A UN court has found Radovan Karadzic guilty of genocide and crimes against humanity over his role in the Bosnian war, sentencing him to 40 years jail.
The former Bosnian Serb leader faced 11 charges arising out of the 1992-1995 conflict, which claimed the lives of more than 100,000 people and displaced 2.2 million others.
The International Criminal Tribunal for the former Yugoslavia, based in The Hague, found him guilty of 10 of those charges - including genocide.
However, the court decided Karadzic "is not held responsible" for the remaining charge of genocide.
After spending more than an hour-and-a-half reading out the court's judgement, Presiding Judge O-Gon Kwon announced a jail sentence of 40 years.

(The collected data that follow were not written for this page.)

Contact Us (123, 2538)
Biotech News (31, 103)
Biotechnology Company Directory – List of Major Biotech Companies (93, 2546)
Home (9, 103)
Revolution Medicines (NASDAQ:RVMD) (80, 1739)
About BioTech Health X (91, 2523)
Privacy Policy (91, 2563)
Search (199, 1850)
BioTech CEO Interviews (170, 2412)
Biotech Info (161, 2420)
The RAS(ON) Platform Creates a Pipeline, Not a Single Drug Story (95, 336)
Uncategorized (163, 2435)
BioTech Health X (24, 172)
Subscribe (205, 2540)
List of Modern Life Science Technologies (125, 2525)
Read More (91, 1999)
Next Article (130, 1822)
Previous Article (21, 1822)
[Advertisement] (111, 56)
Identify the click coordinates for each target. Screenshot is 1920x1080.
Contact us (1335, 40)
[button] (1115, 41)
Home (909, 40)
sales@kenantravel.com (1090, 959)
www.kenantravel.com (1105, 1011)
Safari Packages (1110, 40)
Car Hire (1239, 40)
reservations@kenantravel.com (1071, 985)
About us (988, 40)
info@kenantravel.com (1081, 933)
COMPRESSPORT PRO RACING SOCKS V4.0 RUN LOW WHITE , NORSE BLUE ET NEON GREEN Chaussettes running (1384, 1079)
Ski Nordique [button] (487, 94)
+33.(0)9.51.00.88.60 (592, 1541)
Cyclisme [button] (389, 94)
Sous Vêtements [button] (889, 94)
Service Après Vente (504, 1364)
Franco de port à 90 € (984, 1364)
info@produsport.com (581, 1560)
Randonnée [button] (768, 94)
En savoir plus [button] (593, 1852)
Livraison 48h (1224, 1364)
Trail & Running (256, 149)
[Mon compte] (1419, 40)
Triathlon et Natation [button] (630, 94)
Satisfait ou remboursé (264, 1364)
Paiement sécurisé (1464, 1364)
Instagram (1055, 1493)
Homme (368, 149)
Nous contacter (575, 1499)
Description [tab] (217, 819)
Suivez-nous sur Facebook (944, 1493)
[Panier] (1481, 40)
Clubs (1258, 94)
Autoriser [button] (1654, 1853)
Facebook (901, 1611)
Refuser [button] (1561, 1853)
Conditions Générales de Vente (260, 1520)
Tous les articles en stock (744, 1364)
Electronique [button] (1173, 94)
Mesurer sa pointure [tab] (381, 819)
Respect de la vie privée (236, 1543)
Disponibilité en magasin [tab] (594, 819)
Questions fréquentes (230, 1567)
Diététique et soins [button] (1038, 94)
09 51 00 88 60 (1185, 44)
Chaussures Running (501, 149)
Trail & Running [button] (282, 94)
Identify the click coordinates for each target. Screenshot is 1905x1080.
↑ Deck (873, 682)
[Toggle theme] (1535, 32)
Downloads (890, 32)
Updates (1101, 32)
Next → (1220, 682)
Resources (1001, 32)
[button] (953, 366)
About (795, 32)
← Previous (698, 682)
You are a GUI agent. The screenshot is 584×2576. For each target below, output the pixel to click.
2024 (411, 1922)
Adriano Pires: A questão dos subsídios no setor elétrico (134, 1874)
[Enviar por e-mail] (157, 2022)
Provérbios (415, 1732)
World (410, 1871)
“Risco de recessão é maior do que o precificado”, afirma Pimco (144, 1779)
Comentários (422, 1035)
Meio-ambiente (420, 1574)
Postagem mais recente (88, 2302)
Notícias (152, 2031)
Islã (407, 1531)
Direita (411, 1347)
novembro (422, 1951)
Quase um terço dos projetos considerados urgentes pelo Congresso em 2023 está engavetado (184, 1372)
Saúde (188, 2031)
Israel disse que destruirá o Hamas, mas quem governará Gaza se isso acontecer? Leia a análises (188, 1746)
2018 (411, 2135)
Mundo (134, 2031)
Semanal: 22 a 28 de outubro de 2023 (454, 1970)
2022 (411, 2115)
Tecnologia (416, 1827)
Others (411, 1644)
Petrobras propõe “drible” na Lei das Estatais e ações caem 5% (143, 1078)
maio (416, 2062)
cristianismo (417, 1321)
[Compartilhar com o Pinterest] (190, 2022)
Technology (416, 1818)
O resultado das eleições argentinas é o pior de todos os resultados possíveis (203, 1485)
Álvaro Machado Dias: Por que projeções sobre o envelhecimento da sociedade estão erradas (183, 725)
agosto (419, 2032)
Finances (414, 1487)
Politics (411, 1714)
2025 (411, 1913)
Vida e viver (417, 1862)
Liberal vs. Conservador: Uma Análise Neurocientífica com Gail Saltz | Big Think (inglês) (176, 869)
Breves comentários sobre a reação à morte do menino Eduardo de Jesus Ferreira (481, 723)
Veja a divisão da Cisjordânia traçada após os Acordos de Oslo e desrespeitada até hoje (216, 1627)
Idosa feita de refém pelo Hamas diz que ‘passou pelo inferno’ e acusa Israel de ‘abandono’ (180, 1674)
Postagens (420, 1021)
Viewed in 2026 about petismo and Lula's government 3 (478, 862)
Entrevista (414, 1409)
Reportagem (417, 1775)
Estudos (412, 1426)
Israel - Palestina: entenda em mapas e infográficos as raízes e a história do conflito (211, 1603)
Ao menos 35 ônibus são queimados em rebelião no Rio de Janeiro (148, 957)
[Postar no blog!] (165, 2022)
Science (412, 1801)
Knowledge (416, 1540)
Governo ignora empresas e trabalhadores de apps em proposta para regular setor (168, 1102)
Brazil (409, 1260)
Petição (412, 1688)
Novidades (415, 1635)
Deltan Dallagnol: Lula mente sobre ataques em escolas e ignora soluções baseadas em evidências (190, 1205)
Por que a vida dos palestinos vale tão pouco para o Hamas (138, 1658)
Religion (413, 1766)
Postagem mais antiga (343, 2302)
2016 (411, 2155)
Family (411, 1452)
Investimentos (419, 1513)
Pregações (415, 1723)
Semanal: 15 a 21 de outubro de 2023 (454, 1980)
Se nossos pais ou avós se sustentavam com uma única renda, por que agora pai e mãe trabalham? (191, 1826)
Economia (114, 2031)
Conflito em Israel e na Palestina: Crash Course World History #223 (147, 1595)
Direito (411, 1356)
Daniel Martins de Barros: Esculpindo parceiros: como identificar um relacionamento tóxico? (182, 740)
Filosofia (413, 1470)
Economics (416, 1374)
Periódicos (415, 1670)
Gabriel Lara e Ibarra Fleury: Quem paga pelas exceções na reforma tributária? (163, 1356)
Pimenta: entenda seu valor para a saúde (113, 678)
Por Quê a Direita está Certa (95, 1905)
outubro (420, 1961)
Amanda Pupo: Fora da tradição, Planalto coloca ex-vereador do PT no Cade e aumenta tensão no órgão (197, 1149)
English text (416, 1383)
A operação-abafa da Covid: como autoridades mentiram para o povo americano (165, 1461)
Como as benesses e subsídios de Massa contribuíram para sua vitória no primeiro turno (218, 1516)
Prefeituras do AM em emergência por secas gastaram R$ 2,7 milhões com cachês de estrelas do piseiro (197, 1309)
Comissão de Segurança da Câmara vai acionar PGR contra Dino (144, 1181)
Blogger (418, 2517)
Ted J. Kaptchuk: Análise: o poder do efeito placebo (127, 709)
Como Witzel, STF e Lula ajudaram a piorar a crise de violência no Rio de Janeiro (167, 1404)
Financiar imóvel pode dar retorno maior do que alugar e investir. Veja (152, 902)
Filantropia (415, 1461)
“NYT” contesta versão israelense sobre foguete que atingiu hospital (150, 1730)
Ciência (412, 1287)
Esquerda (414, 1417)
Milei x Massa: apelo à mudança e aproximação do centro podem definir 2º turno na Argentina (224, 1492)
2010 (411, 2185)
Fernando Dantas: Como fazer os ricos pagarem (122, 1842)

Karadzic, who is now 70, is one of the highest ranking officials to be tried by the Tribunal.
Speaking before the judgement was read out, Karadzic said he expected to be “acquitted”, adding that “there is no reasonable court that would convict me”.
The first indictment against Karadzic was announced in 1995, prompting an international arrest warrant to be issued the following year.
It wasn’t until 2008 that he was eventually caught by Serbian authorities in Belgrade.
Karadzic refused to enter a plea in response to the charges, so a plea of not guilty was entered on his behalf.